10 of 134 comments (clear)

  1. Who regulates them? by Milo+of+Kroton · · Score: 4, Insightful

    Every industry has some form of governmental regulation (except for the drug trade). Pharmaceutical companies have the FDA, why can't we create an Internet Oversight Beauro?

    1. Re:Who regulates them? by Guildencrantz · · Score: 5, Insightful

      The problem for this is that the question comes down to whos government? The internet is an entity that extends well beyond typical political borders. ICANN (Internet Corporation For Assigned Names and Numbers) is supposed to be an international organization to take care of the peculiarities of how addresses will be assigned within this lawless realm.

      ~~Guildencrantz

      --

      Penguin Trivia #46: Animals who are not penguins can only wish they were. -- Chicago Reader 10/15/82
    2. Re:Who regulates them? by deadlinegrunt · · Score: 4, Insightful

      If they're not doing their job, can't someone oversee them?

      I see somebody here is a staunch supporter of big business and big government with that attitude.

      I think the ideal thing to do is replace "them" with something that actually works, not oversee "them". Just a thought.

      --
      BSD is designed. Linux is grown. C++ libs
    3. Re:Who regulates them? by kunudo · · Score: 5, Insightful

      I, being european, would be pissed about that. Especially after stuff like this. I wouldn't want an extension of the US. govt to have even more power over the web than it has today. I suppose we could just roll our own web, I mean, the rest of the world, but that would be kinda dumb...

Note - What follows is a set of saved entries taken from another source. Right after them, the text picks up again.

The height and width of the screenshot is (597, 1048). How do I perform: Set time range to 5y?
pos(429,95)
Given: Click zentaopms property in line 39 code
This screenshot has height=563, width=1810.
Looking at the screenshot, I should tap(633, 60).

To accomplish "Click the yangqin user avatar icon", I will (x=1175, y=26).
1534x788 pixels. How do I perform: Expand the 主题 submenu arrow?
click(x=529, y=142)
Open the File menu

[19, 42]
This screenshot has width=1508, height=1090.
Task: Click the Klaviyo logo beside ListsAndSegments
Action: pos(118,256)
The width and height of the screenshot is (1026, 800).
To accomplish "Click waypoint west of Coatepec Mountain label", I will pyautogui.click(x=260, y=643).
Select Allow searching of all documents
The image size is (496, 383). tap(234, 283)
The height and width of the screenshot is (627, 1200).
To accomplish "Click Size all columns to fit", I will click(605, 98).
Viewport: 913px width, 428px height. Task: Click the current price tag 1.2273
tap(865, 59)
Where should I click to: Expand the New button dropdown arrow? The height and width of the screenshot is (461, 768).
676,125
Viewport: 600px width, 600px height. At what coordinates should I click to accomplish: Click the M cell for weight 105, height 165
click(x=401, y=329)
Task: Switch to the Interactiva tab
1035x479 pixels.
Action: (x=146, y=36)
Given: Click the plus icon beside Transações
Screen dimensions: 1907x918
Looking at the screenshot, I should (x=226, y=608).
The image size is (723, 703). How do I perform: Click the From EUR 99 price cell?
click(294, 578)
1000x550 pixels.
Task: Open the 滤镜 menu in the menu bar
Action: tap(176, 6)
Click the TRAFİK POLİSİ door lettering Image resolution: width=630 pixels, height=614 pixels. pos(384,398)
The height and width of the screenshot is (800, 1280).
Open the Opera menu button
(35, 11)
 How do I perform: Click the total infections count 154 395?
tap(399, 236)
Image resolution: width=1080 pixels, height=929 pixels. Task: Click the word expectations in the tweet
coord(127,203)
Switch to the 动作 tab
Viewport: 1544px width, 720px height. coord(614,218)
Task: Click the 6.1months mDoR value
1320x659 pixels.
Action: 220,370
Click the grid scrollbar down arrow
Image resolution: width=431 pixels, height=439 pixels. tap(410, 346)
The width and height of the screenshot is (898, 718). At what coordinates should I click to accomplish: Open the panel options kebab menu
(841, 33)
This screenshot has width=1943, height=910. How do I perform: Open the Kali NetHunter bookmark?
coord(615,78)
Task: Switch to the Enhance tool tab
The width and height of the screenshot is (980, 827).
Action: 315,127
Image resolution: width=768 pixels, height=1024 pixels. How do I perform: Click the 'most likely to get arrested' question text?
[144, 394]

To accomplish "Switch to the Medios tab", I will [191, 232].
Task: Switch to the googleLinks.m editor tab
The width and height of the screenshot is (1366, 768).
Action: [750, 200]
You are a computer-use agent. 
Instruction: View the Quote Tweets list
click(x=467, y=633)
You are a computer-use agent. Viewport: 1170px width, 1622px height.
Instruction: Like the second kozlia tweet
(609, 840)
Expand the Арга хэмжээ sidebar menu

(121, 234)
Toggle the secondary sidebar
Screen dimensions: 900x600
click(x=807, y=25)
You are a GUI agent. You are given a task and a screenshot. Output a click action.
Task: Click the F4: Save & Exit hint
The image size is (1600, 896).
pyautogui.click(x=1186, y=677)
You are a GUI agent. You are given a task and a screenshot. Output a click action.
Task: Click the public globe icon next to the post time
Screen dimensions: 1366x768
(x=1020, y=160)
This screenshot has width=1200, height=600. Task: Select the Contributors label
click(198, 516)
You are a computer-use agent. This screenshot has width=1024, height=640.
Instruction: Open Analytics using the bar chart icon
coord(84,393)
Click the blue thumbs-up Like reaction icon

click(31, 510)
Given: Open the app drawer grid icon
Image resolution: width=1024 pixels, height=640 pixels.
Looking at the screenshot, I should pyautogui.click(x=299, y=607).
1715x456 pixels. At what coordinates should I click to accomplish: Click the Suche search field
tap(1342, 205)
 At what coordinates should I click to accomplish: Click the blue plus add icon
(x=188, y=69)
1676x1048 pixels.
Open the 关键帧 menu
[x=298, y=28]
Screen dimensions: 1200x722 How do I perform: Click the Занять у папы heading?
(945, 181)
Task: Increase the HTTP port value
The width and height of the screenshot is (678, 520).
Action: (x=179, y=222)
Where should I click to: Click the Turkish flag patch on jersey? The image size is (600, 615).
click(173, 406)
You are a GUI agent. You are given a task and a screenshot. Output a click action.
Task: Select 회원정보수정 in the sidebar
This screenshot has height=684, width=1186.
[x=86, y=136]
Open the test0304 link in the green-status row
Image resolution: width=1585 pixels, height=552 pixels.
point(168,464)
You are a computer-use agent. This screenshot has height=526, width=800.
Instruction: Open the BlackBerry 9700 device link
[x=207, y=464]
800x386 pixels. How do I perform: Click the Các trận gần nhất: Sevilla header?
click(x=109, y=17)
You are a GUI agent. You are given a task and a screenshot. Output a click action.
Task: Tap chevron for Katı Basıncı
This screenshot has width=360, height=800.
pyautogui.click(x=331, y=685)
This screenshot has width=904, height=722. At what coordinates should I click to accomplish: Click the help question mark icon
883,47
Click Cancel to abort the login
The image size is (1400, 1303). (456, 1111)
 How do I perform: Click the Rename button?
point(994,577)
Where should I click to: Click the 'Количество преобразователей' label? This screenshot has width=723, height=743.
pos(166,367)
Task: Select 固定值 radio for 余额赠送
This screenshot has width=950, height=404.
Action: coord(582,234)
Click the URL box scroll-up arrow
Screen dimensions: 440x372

  2. Oh the irony by JosKarith · · Score: 4, Insightful

    Verisign, who jealously guard their monopoly on domains, suing ICANN for "Restraining competition"
    Christ, the guy who cleared that lawsuit must have the hugest set of brass balls in existence

    --
    'Don't worry' said the trees when they saw the axe coming, 'The handle is one of us.'
  3. What's the difference... by kai5263499 · · Score: 4, Insightful

    between Verisign redirecting people at the DNS level and Microsfot redirecting people at the Browser level with MSIE?

    Either way you are getting advertizements or tainted search results, and it's annoying either way.

    I guess since it's DNS level, no one can "opt out" by choosing another browser, but the average user dosen't know how to do that either...

    --
    -Wes
    1. Re:What's the difference... by Short+Circuit · · Score: 5, Insightful

      That's only true for HTTP traffic. Generating false domain names broke a lot of other services. Like checking to see if a domain existed before accepting an email address as "From" that domain.

    2. Re:What's the difference... by damgx · · Score: 5, Insightful

      The internet is more then just http (webbrowsing).

      This mess up ftp, smtp nntp and other protocols as well.

      Also why should Verisign have the right to steal page view from Microsoft? (or another browser og website).

      --
      I only read slash. for the articles...
    3. Re:What's the difference... by therblig · · Score: 5, Insightful
      The difference is that people don't have to choose MSIE to be their browser. I can surf the web with Firefox, but I cannot choose whether I interact with Verisign. That's a monopoly I cannot get around.

      As others have also already mentioned, it messes up far more than just web traffic. It has wreaked havoc with many anti-spam solutions. Of course, in Verisign's case (remember their annoying pop-ups), they and the spammers may be more birds of a feather than they care to admit.

      --

      I struggled for days and days and all I got was this lousy sig.

    4. Re:What's the difference... by Mr_Silver · · Score: 4, Insightful
      between Verisign redirecting people at the DNS level and Microsfot redirecting people at the Browser level with MSIE?

      The higher up the level you do it, the more people you affect and the more difficult it is to get it removed if you don't want it.

      If MS do it, you can either disable it in the browser (if there is an option) or use a different browser. It only affects you.

      If Versign do it, you have no choice in the matter.